=== DOCUMENT EXTRACT ===
^^^^
It reflected on the history of South African universities through the experiences of the African scholars whose work was never studied or who themselves were marginalised on account of being black.

In the lecture, she explored the intellectual legacies of Tiyo Soga, Charlotte Maxeke and Archie Mafeje and asked: What could our universities have become had the stellar contributions and work of these individuals been recognised?

Part of the tragic logic of settler-colonialism and the birth of universities in South Africa, is that so many brilliant black scholars were denied for so long the opportunity to form part of knowledge-making and training systems of this country. There are great knowledge gaps and silences in the South African scholarship, especially in the humanities.

Rhodes MA student Sanele kaNtshingana described the lecture as “a moving and thought provoking lecture that touched on critical issues that the academy is grappling with at the moment: issues around ontology and epistemology, the ‘multiversality’ of knowledges, and the necessary project of rooting ourselves to knowledges emanating from African ways of thinking in higher education … Every black person who is committed to the project of critical re-Africanisation of the academy, of ways of knowing, of our continent, needs to know this historian.”

It is a poignant comment on Dr Tisani, whose own academic career as a black historian was affected by systemic racism at Rhodes University.
^^^^
=== STORED ROWS ===
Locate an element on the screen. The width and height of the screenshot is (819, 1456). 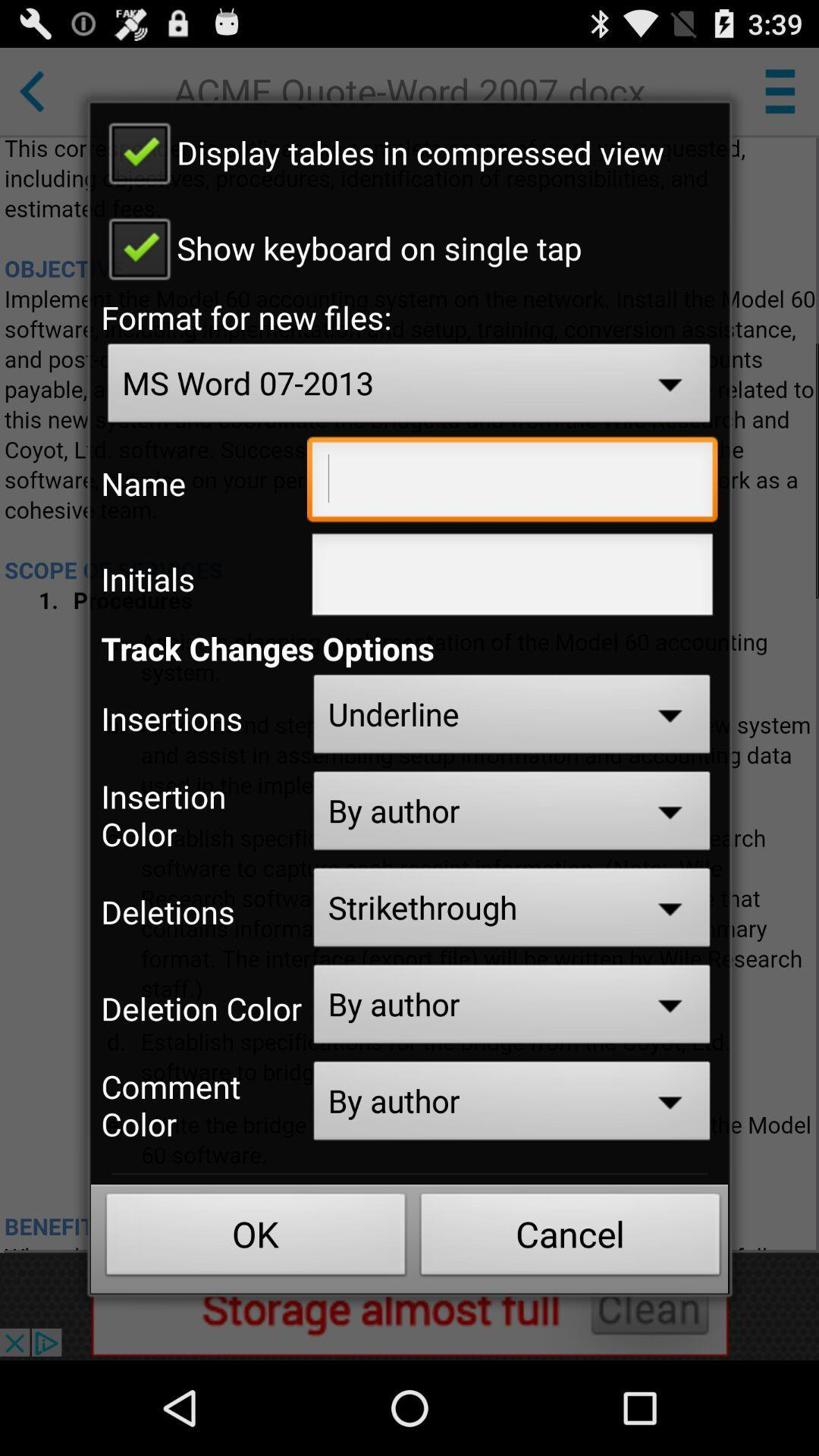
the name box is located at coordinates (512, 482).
^^^^
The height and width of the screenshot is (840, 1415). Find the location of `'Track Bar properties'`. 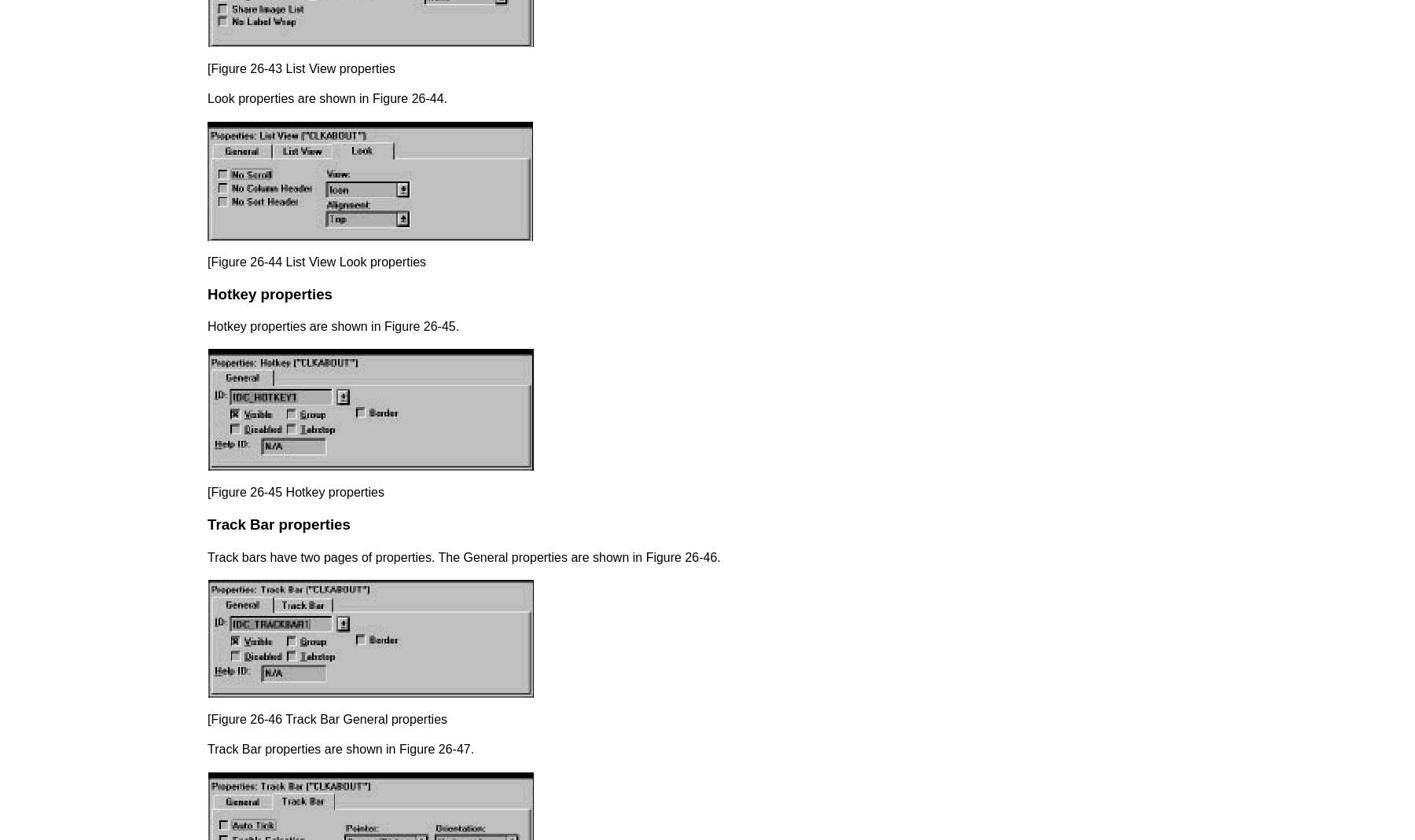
^^^^
=== TASKS TO PERFORM ===
1. Decide whether each statement below agrees with the passage on the lecture about African scholars and South African universities. For each one, answer yes or no and quote the words of the passage that decide it.
(a) The lecture explored the intellectual legacies of Tiyo Soga, Charlotte Maxeke and Archie Mafeje.
(b) Sanele kaNtshingana is a doctoral student at Rhodes.
(c) The passage says the knowledge gaps in South African scholarship are greatest in the natural sciences.
2. Continue the passage on the lecture about African scholars and South African universities, starting after its final sentence.

=== TASK-BY-TASK ANSWERS ===
1.
(a) Yes: "she explored the intellectual legacies of Tiyo Soga, Charlotte Maxeke and Archie Mafeje"
(b) No: "Rhodes MA student Sanele kaNtshingana"
(c) No: "There are great knowledge gaps and silences in the South African scholarship, especially in the humanities."

2.
How would generations of black students have benefited had she been a member of the faculty?

While we cannot know what could have been, what is happening now is that a new generation of students and young academics are accessing and engaging her writings.

Tisani’s doctoral thesis, “Continuity and change in Xhosa historiography” is particularly important for understanding how and why the history of amaXhosa came to be written in the way it has been for two hundred years.

The work traces how Xhosa history came to be written down by European travellers, then colonists, and the missionaries, educated Africans and eventually, the first white colonial historians George McCall Theal (whose work formed the basis of academic history at universities).

Tisani argues, for example, that much published Xhosa history privileges royal accounts because travellers saw chiefs as the sole repositories of power in the Xhosa political system.

" Tisani’s thesis has devastating implications for what we call South African history "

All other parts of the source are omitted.